About Li3 Energy, Inc.

Li3 Energy, Inc. is an early stage, U.S. public company currently pursuing a business strategy in the lithium mining and energy sector in the Americas, with an initial focus on identifying and acquiring opportunities in Peru, Argentina and Chile and the United States. Li3 Energy aims to acquire a significant portfolio of lithium brine deposits in the Americas for the purpose of development and production in order to meet growing market demand and to support the clean energy and green energy initiatives being implemented globally.

About Rodman & Renshaw

Rodman & Renshaw Capital Group, Inc. (NASDAQ: RODM) is a holding company with a number of direct and indirect subsidiaries, including Rodman & Renshaw, LLC.

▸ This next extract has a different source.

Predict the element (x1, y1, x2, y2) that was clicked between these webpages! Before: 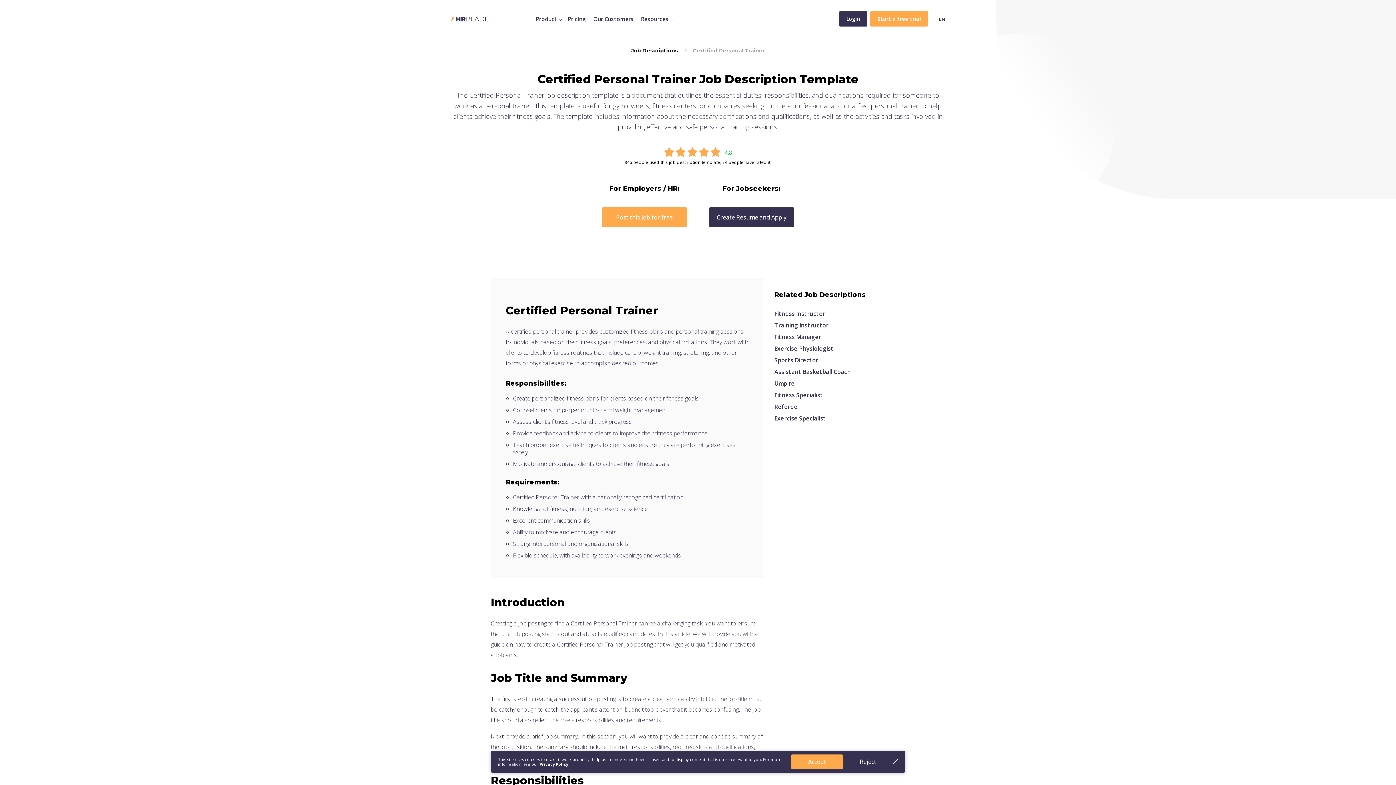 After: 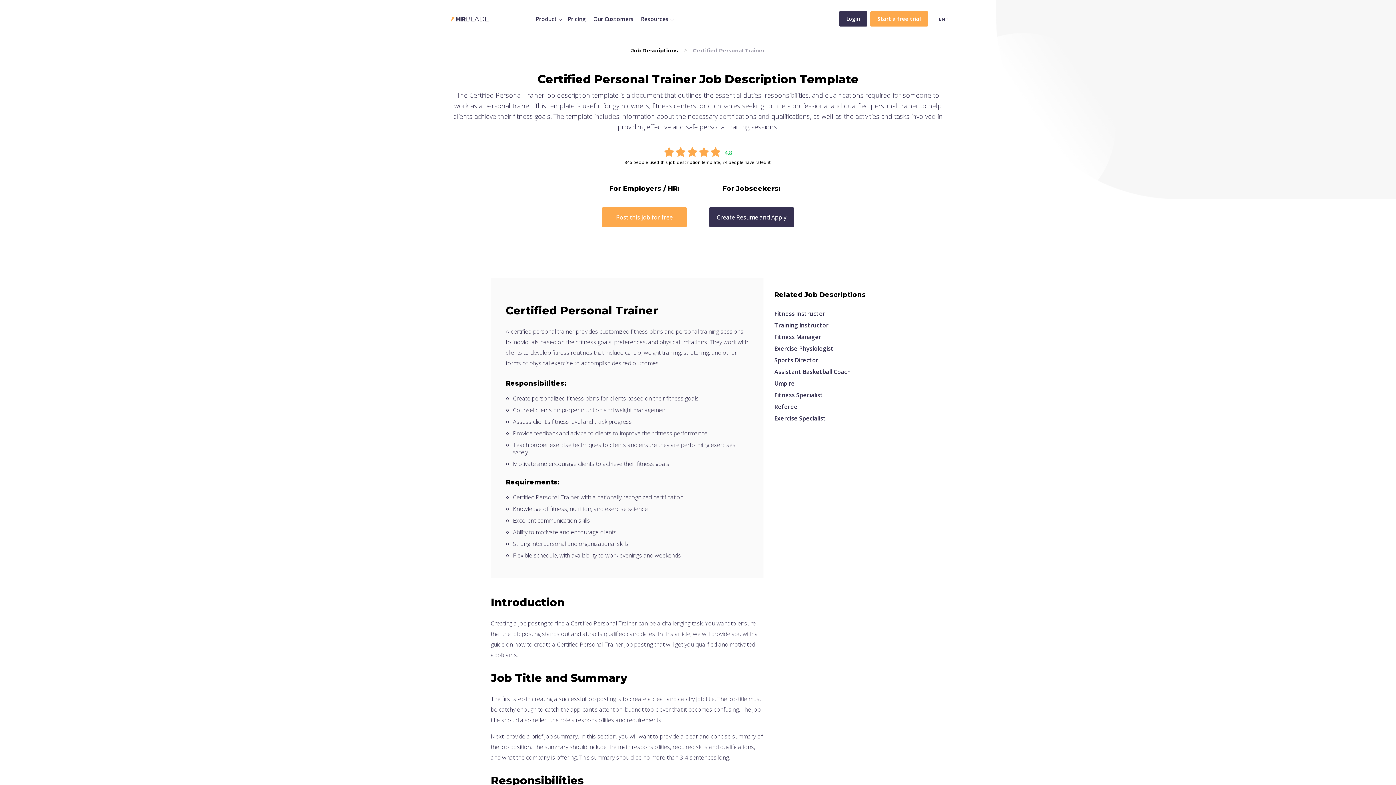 Action: bbox: (790, 754, 843, 769) label: AcceptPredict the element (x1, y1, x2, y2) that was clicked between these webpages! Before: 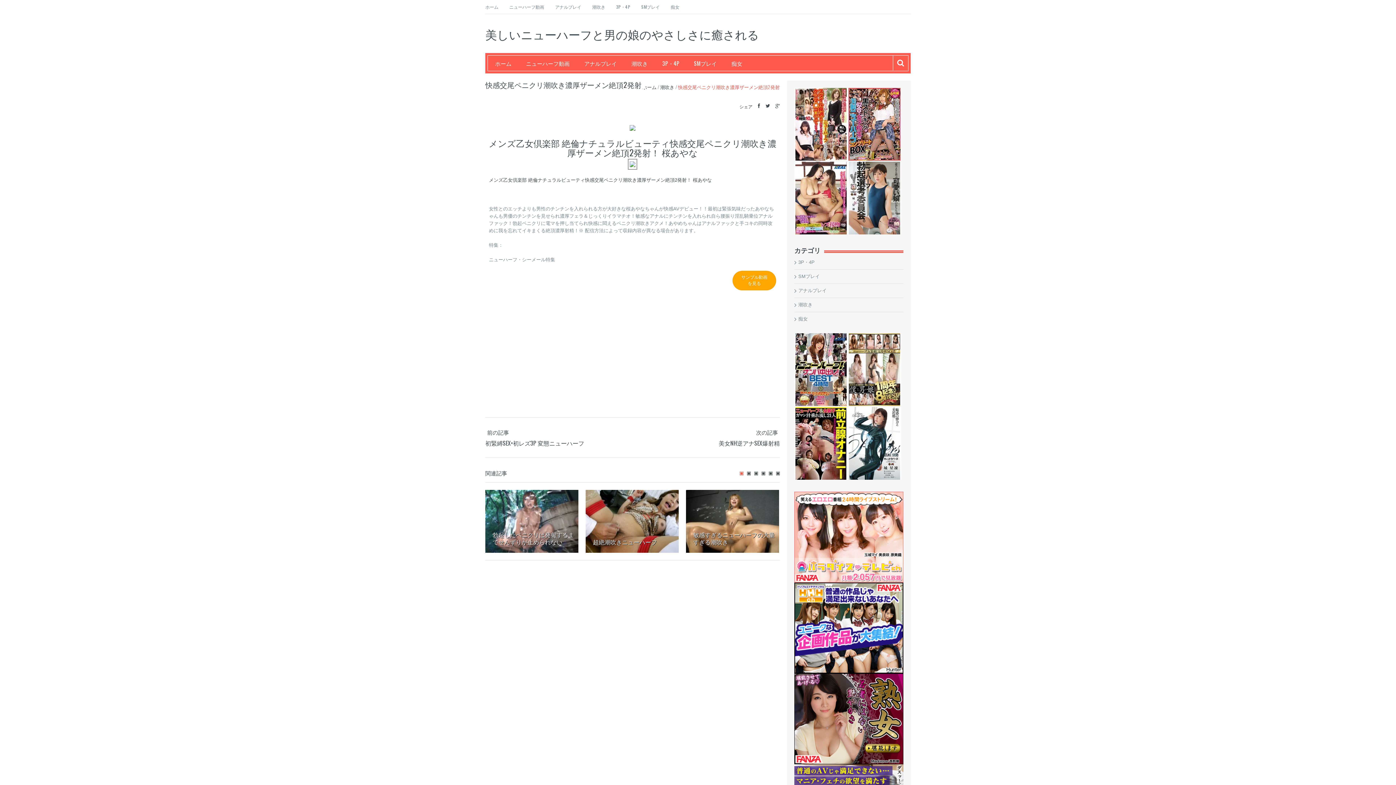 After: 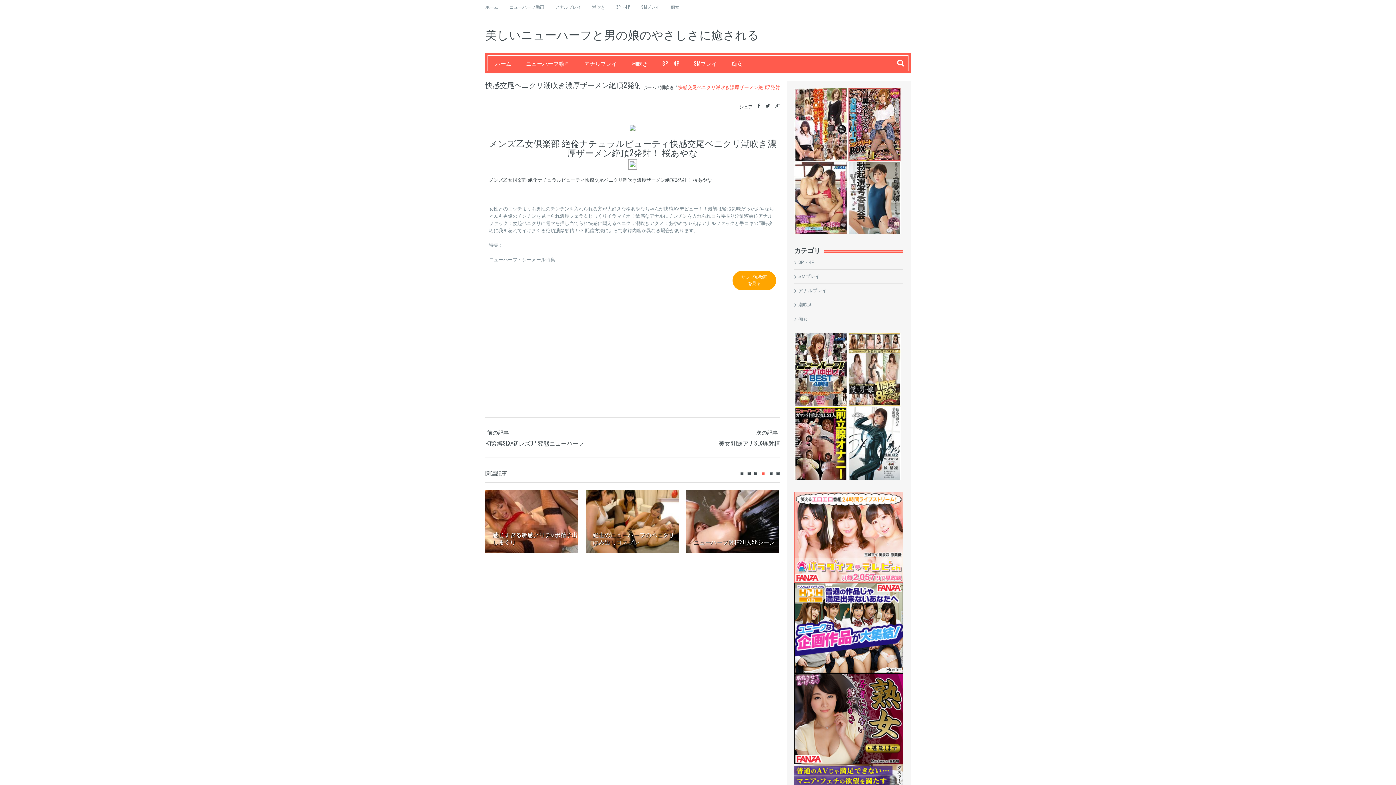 Action: label: 4 bbox: (761, 471, 765, 475)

Rodman & Renshaw is a full-service investment bank dedicated to providing corporate finance, strategic advisory and related services to public and private companies across multiple sectors and regions. Rodman also provides research and sales and trading services to institutional investors. Rodman is the leader in the PIPE (private investment in public equity) and RD (registered direct offering) transaction markets. According to Sagient Research Systems, Rodman has been ranked the #1 Placement Agent in terms of the aggregate number of PIPE and RD financing transactions completed every year since 2005.